Paper: https://arxiv.org/abs/1911.11134
Parameters are float, so each parameter is represented with 4 bytes. Uniform sparsity distribution keeps first layer dense therefore have slightly larger size and parameters. ERK applies to all layers except for 99% sparse model, in which we set the first layer to be dense, since otherwise we observe much worse performance.
Performance of RigL increases significantly with extended training iterations. In this section we extend the training of sparse models by 5x. Note that sparse models require much less FLOPs per training iteration and therefore most of the extended trainings cost less FLOPs than baseline dense training.
With using only 2.32x of the original FLOPS we can train 99% sparse Resnet-50 that obtains an impressive 66.94% test accuracy.
S. Distribution | Sparsity | Training FLOPs | Inference FLOPs | Model Size (Bytes) | Top-1 Acc | Ckpt |
---|---|---|---|---|---|---|
- (DENSE) | 0 | 3.2e18 | 8.2e9 | 102.122 | 76.8 | - |
ERK | 0.8 | 2.09x | 0.42x | 23.683 | 77.17 | link |
Uniform | 0.8 | 1.14x | 0.23x | 23.685 | 76.71 | link |
ERK | 0.9 | 1.23x | 0.24x | 13.499 | 76.42 | link |
Uniform | 0.9 | 0.66x | 0.13x | 13.532 | 75.73 | link |
ERK | 0.95 | 0.63x | 0.12x | 8.399 | 74.63 | link |
Uniform | 0.95 | 0.42x | 0.08x | 8.433 | 73.22 | link |
ERK | 0.965 | 0.45x | 0.09x | 6.904 | 72.77 | link |
Uniform | 0.965 | 0.34x | 0.07x | 6.904 | 71.31 | link |
ERK | 0.99 | 0.29x | 0.05x | 4.354 | 61.86 | link |
ERK | 0.99 | 2.32x | 0.05x | 4.354 | 66.94 | link |
S. Distribution | Sparsity | Training FLOPs | Inference FLOPs | Model Size (Bytes) | Top-1 Acc | Ckpt |
---|---|---|---|---|---|---|
ERK | 0.8 | 0.42x | 0.42x | 23.683 | 75.12 | link |
Uniform | 0.8 | 0.23x | 0.23x | 23.685 | 74.60 | link |
ERK | 0.9 | 0.24x | 0.24x | 13.499 | 73.07 | link |
Uniform | 0.9 | 0.13x | 0.13x | 13.532 | 72.02 | link |
In this repository we implement following dynamic sparsity strategies:
-
SET: Implements Sparse Evalutionary Training (SET) which corresponds to replacing low magnitude connections randomly with new ones.
-
SNFS: Implements momentum based training without sparsity re-distribution:
-
RigL: Our method, RigL, removes a fraction of connections based on weight magnitudes and activates new ones using instantaneous gradient information.
And the following one-shot pruning algorithm:
- SNIP: Single-shot Network Pruning based on connection sensitivity prunes the least salient connections before training.
We have code for following settings:
- Imagenet2012: TPU compatible code with Resnet-50 and MobileNet-v1/v2.
- CIFAR-10 with WideResNets.
- MNIST with 2 layer fully connected network.
First clone this repo.
git clone https://github.com/google-research/rigl.git
cd rigl
We use Neurips 2019 MicroNet Challenge code for counting operations and size of our networks.

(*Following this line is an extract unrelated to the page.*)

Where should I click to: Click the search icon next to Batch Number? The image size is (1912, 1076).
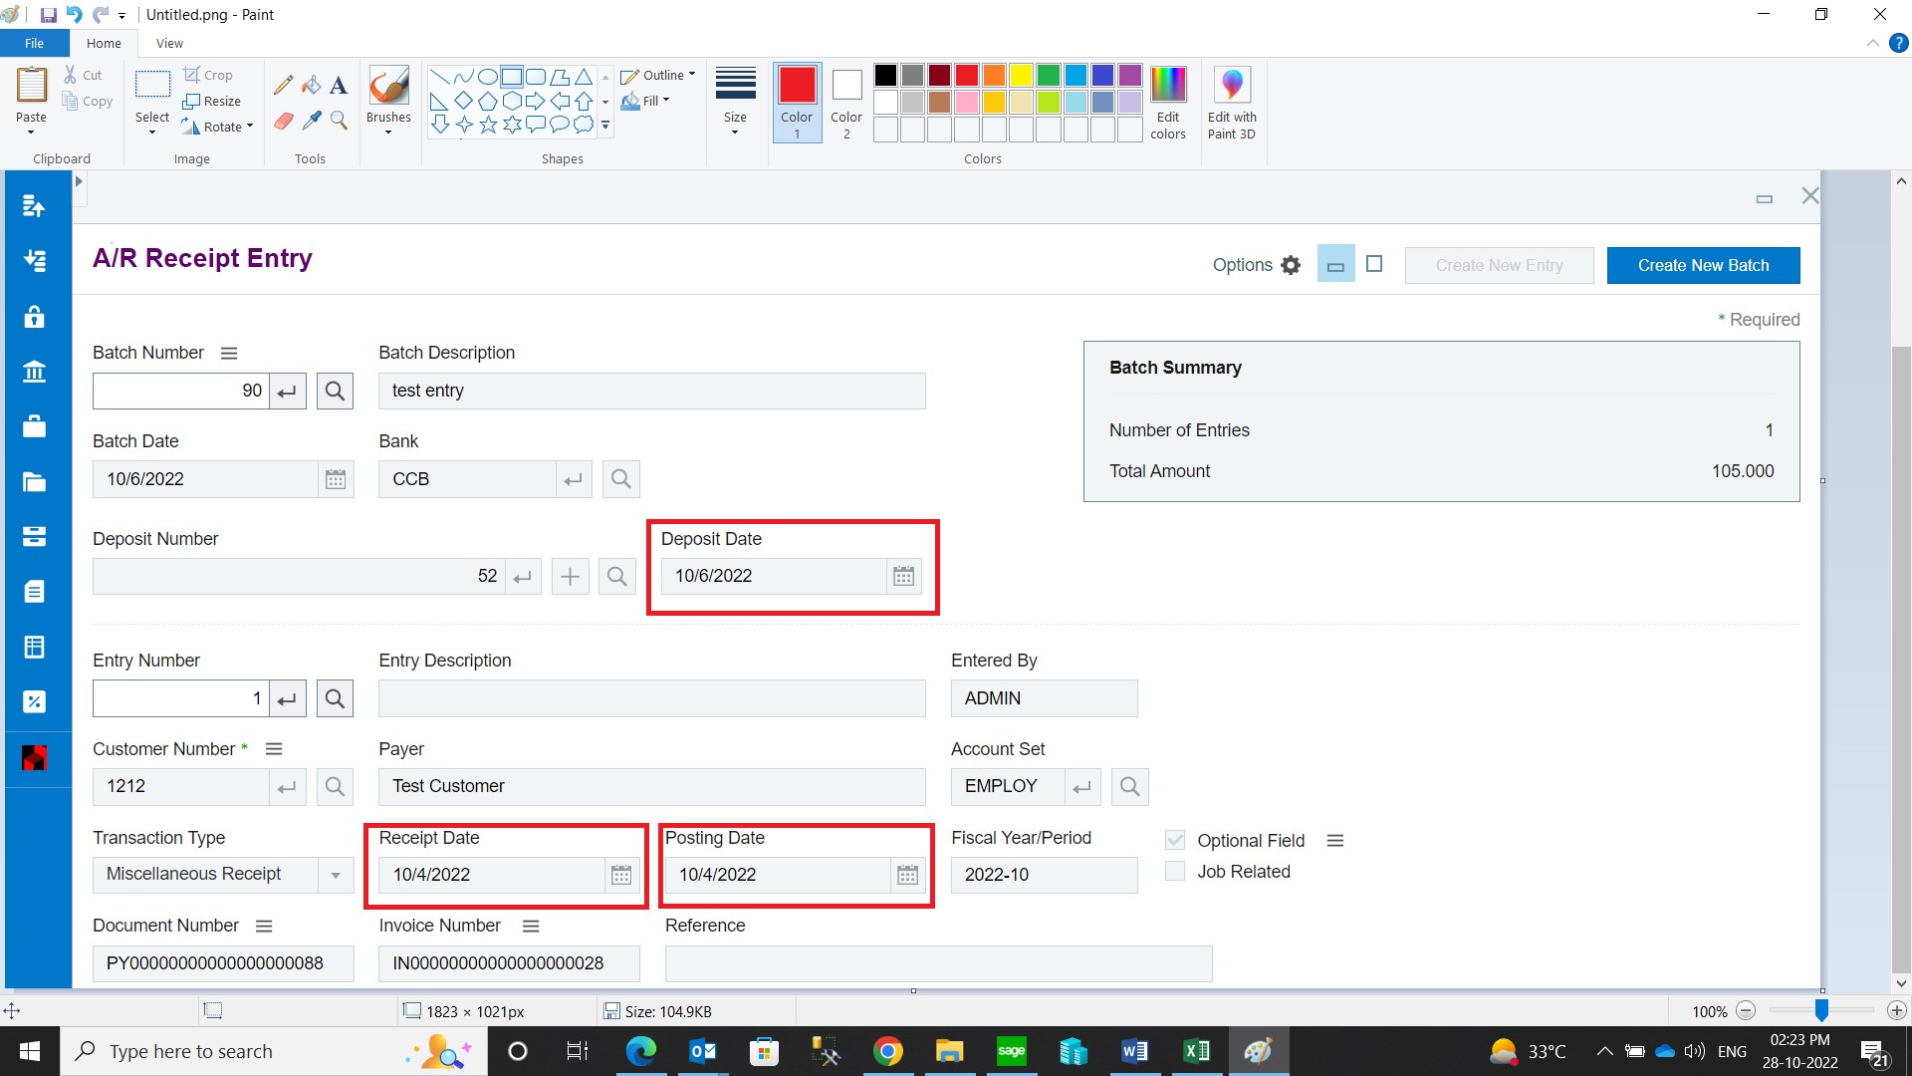[x=334, y=391]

Let's clone the google_research repo and add current folder to the python path.
git clone https://github.com/google-research/google-research.git
mv google-research/ google_research/
export PYTHONPATH=$PYTHONPATH:$PWD
Now we can run some tests. Following script creates a virtual environment and installs the necessary libraries. Finally, it runs few tests.
bash run.sh
We need to activate the virtual environment before running an experiment. With that, we are ready to run some trivial MNIST experiments.
source env/bin/activate
python rigl/mnist/mnist_train_eval.py
You can load and verify the performance of the Resnet-50 checkpoints like following.

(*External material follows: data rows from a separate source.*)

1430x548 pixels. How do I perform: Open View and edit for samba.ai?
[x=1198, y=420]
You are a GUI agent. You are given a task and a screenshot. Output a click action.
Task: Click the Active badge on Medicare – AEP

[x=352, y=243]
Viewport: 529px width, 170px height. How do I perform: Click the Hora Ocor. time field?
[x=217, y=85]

python rigl/imagenet_resnet/imagenet_train_eval.py --mode=eval_once --training_method=baseline --eval_batch_size=100 --output_dir=/path/to/folder --eval_once_ckpt_prefix=s80_model.ckpt-1280000 --use_folder_stub=False
We use the Official TPU Code for loading ImageNet data. First clone the tensorflow/tpu repo and then add models/ folder to the python path.
git clone https://github.com/tensorflow/tpu.git
export PYTHONPATH=$PYTHONPATH:$PWD/tpu/models/
This is not an official Google product.